L’Accord franco-algérien de 1968, parlons-en !
Lors de son discours de politique générale, prononcé le 1er octobre dernier, à l’Assemblée nationale française, le nouveau Premier ministre Michel Barnier a abordé la question de l’immigration et évoqué la renégociation des accords migratoires de la France avec certains pays.
Bien qu'il ne l'ait pas explicitement mentionné, c'est a priori l'accord franco-algérien de 1968 qui est dans sa ligne de mire.
Comment peut-il en être autrement lorsqu’il ne se passe plus une semaine sans que l’Algérie et ses ressortissants ne soient convoqués dans le débat politique français ?
C’est d’autant plus vrai, depuis que le Rassemblement National de Mme Le Pen semble avoir déclassé la classe politique traditionnelle, en particulier celle de la droite, et atteint le seuil de nuisance suffisant pour faire et défaire les gouvernements, en attendant d’accéder au pouvoir central.
C’est désemparée et acculée, par la déferlante de l’extrême droite, que la classe politique française de droite, s’est engouffrée, dans l’agitation populiste de l’accord de 1968, un accord vidé de son contenu mais qui manifestement permet néanmoins de se positionner et surtout de tenter d’exister dans un espace politique dévasté et dévitalisé de ses idéaux et de ses grandes idées politiques traditionnelles.
Se faisant, la voilà donc en renfort de ceux qui ont l’obsession de l’Algérie et des Algériens !
Et pour tenter, vainement, de convaincre un électorat qui ne lui est de toute façon pas acquis, elle épouse, par conviction pour certains, de manière complètement désinhibée et assumée des thèses et des éléments de langage jusque-là l’apanage d’une extrême droite raciste et xénophobe, composée de nostalgiques de l’Algérie française et des orphelins des temps « bénis » du colonialisme.
Elle accepte et justifie le délitement de la pensée humaniste, auquel elle participe, et couvre les propos les plus nauséabonds, déversés sans limite à partir des grands médias, et ciblant les musulmans et les arabes de manière générale, et les Algériens de manière spécifique.
Autant de thèmes et de postures porteurs pour une classe politique désorientée, en plein naufrage politique, sans leadership et sans idées innovantes face aux immenses et réels problèmes qui se posent à la société française et auxquels elle n’arrive pas à répondre, sans avoir à sombrer dans les idées sordides, funestes et extrémistes.
L’agitation politicienne autour de l’accord franco algérien du 27 décembre 1968 n’est donc rien d’autre que la traduction non assumée de ce désarroi politique.
Or, que contient et qu’apporte cet accord de 1968 à l’Algérie et à ses ressortissants présents sur le sol français et en quoi il constitue aujourd’hui un problème pour la France et les français ?
L’accord de 1968, qui porte le nom complet de « Accord relatif à la circulation, à l’emploi et au séjour en France des ressortissants algériens et de leurs familles », avait été initialement conçu pour favoriser l’entrée d’une main d’œuvre algérienne pour construire la France et contribuer à son développement.

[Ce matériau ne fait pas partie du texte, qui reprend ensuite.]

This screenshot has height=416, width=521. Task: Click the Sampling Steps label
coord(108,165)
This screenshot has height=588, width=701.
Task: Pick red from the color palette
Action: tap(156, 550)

Il est donc loin d’être le fruit d’une aumône française !
Mais au fur et à mesure que les idées de l’extrême droite progressaient, en particulier à la faveur des difficultés économiques et sociales de la France, cet accord est devenu un enjeu politique pour la droite dans les débats sur l’immigration en France.
Et progressivement, les gouvernements successifs français vont aligner les dispositions de cet accord sur le droit général des étrangers en procédant quasiment à son abrogation à travers les 3 avenants intervenus en 1985, 1994 et 2001.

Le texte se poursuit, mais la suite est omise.